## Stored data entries
[Start of section]

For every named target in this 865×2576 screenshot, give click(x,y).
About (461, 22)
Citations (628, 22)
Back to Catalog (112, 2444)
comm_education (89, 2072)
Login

[End of section]

## Problem description
Your reply must reproduce all records above exactly.

## Final answer
For every named target in this 865×2576 screenshot, give click(x,y).
About (461, 22)
Citations (628, 22)
Back to Catalog (112, 2444)
comm_education (89, 2072)
Login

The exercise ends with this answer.